September 1st, 2022
Divorce can be a difficult, painful, and sometimes expensive process. How people go through a divorce can make it less painful, but people may try to save money by doing it themselves. While a do-it-yourself divorce is entirely possible under Minnesota law, it comes with more risks than many people realize. Even if you believe that your divorce will be a simple matter of dividing up some assets and preparing some paperwork, you may overlook something that will cost you more money down the road than you would have spent on a divorce lawyer.
Keep in mind that hiring a lawyer for a divorce does not have to be an all-or-nothing deal. You can hire an attorney to handle only part of your case. Louise Livesay is a Minnesota family attorney who offers multiple types of legal representation in divorce cases. She can assist you with a pre-divorce consultation, advise you about the divorce process so you can handle a DIY divorce better, or prepare documents to finalize your divorce after you and your spouse work out an agreement.
Read on to learn about possible pitfalls that you may encounter in a DIY divorce without legal representation.
Following Minnesota’s Legal Requirements for Divorce
Every state has its own laws dealing with divorce, child custody, and other family law matters. While commonalities exist among most states, there are many important differences. This is relevant to DIY divorces because many people try to learn about the divorce process online, and they end up with only a partial understanding of their own state’s laws. When they try to file paperwork with the court, the clerk or the judge might not accept one or more documents because they are missing something that state law requires.
The law requires divorce paperwork to include a large amount of specific information. Even a divorce with no children and little property must cover numerous issues, including the court’s jurisdiction to grant a divorce, the grounds for the divorce under state law, and enough information to allow the parties to divide what property they have once the divorce is complete.
Trying to represent oneself in a divorce hearing or trial can lead to even larger problems. In addition to knowing about the formal requirements of divorce paperwork, a court proceeding requires knowledge of rules governing procedure, evidence, decorum, and other matters.
Dividing Large or Complicated Assets
The division of marital property often requires much more than a statement of who gets which items. Some assets are very difficult to divide, even when the parties are in agreement about what they want to do. Two examples, out of many, are retirement accounts and real estate and the Judgment & Decree does not make the transfer complete.
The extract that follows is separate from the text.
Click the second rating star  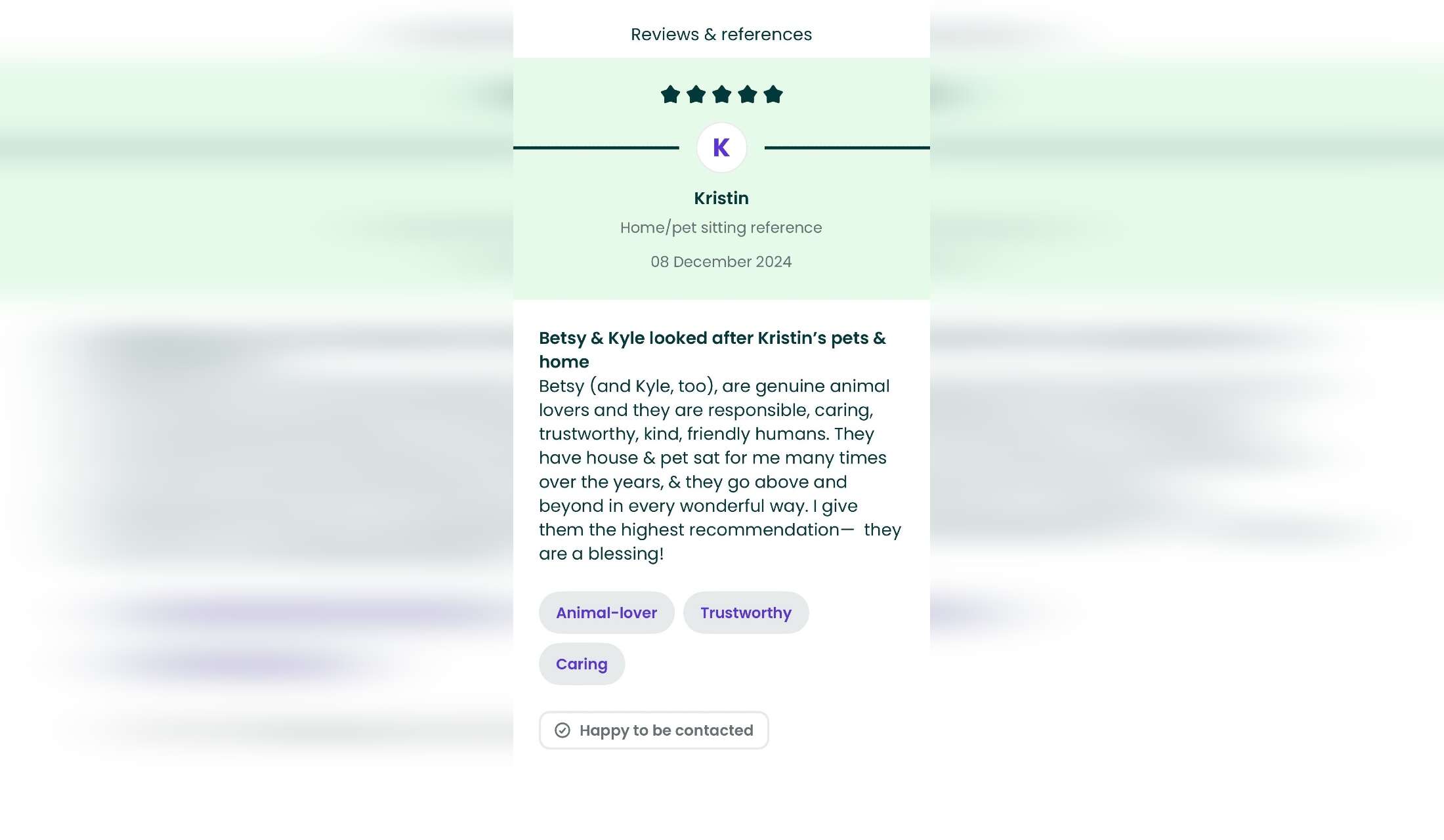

Retirement accounts are subject to various state and federal laws that govern matters like how and when beneficiaries may receive payments. Dividing a retirement account between divorcing spouses often requires a separate order from the court, known as a qualified domestic relations order (QDRO). This order must conform not only with federal and state law, but also with the plan administrator’s own requirements. An improper QDRO signed by a state judge could still be rejected by the plan administrator, or it could cause unintended tax consequences for the parties. If this step is not completed there will be no actual division and years later you may have a mess on your hands because your spouse may have rolled over the account to another retirement asset or withdrawn money, for example, before you realize you don’t have access to it without the additional step.
A home buyout can also cause unexpected problems in a DIY divorce. One party to a divorce may want to keep the house where they both lived, and which they own jointly. Buying the other party out, or agreeing to a buyout, requires careful planning. The party receiving the payout could end up owing capital gains tax, depending on how much the house’s value has increased since they bought it. The party who is keeping it may have to obtain a refinance loan if the mortgage is in both parties’ names, which could mean losing a good interest rate. If you continue to own it jointly or award it to one person, title needs to be recorded and a possible lien as well to protect any unpaid funds.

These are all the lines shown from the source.